• [Work request]: Swap "screen" for "display" in the data from the line with "Locate an element on the screen." to the line with "Identify the location", and give those lines back with nothing else changed. Leave the pictures out of your answer.

• [Record excerpts]:
* * *
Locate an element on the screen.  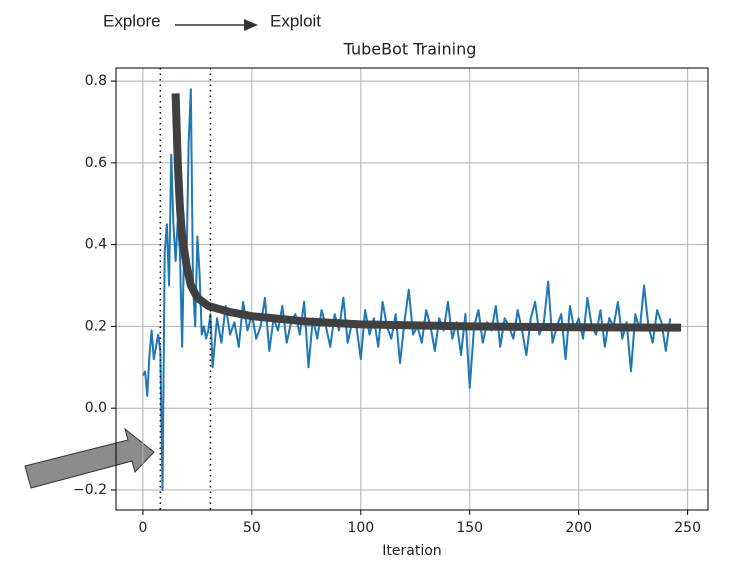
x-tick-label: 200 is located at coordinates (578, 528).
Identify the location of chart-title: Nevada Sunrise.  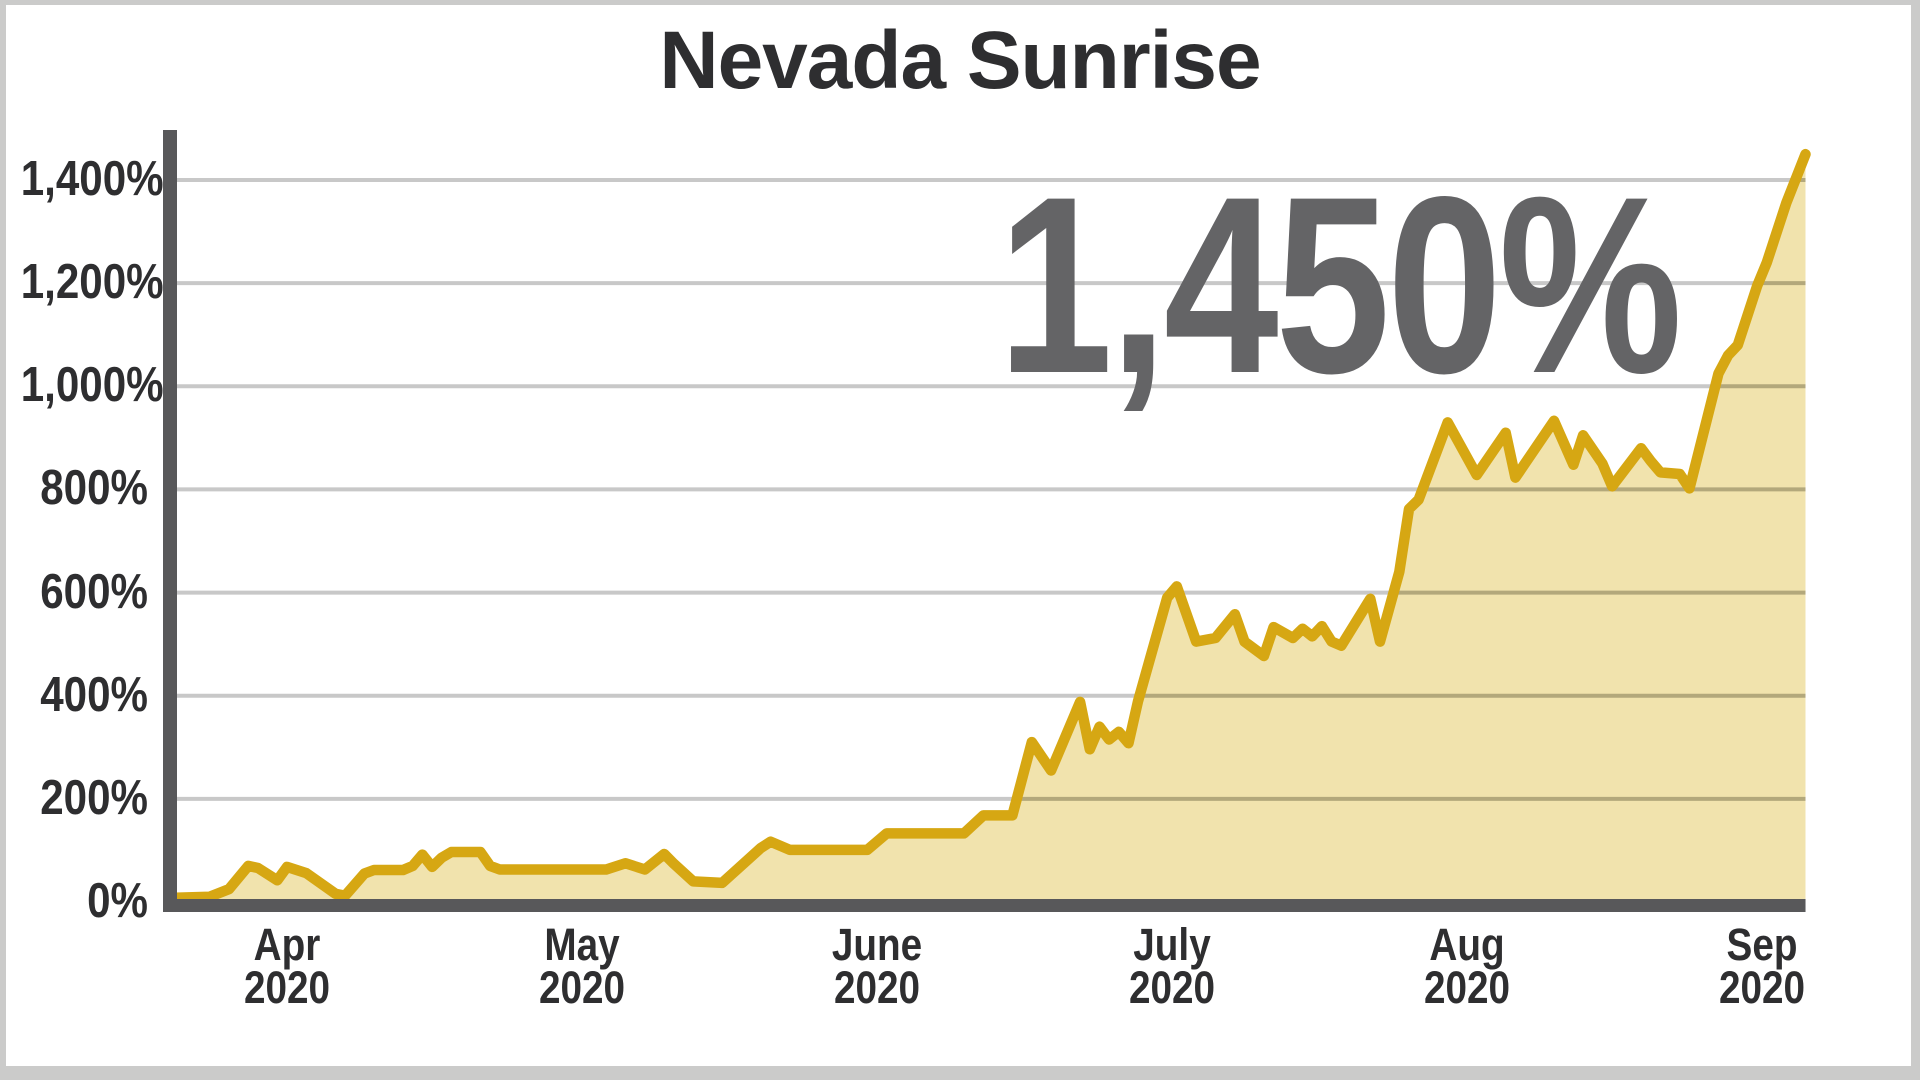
* * *
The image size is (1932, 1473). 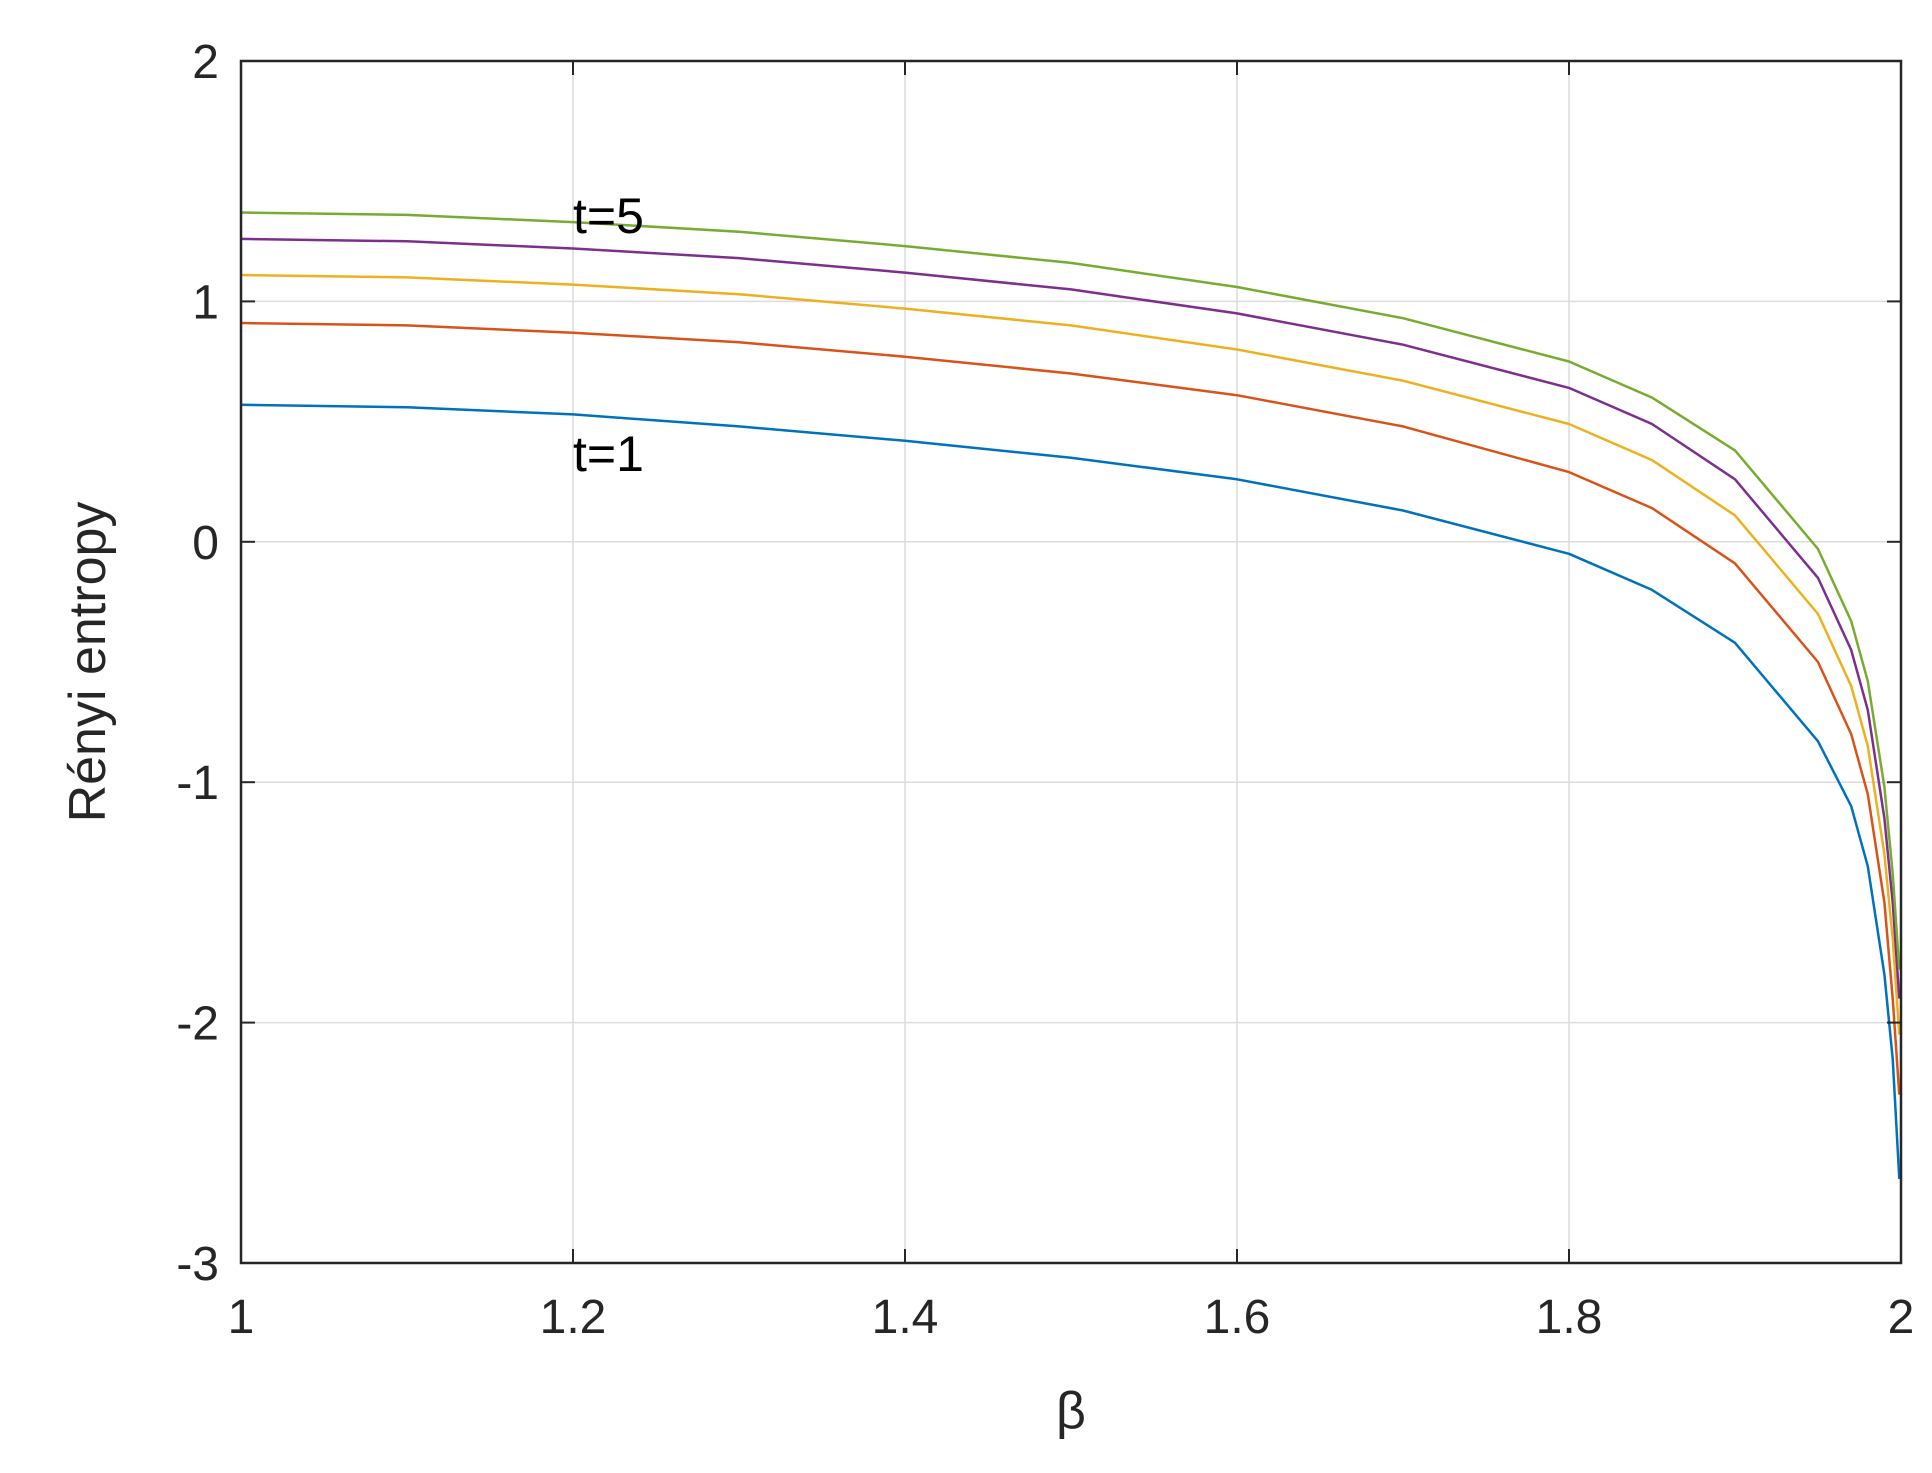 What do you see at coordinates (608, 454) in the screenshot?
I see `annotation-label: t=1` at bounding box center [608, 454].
* * *
• [Reply to the task]:
Locate an element on the display.  
x-tick-label: 200 is located at coordinates (578, 528).
Identify the location of chart-title: Nevada Sunrise.  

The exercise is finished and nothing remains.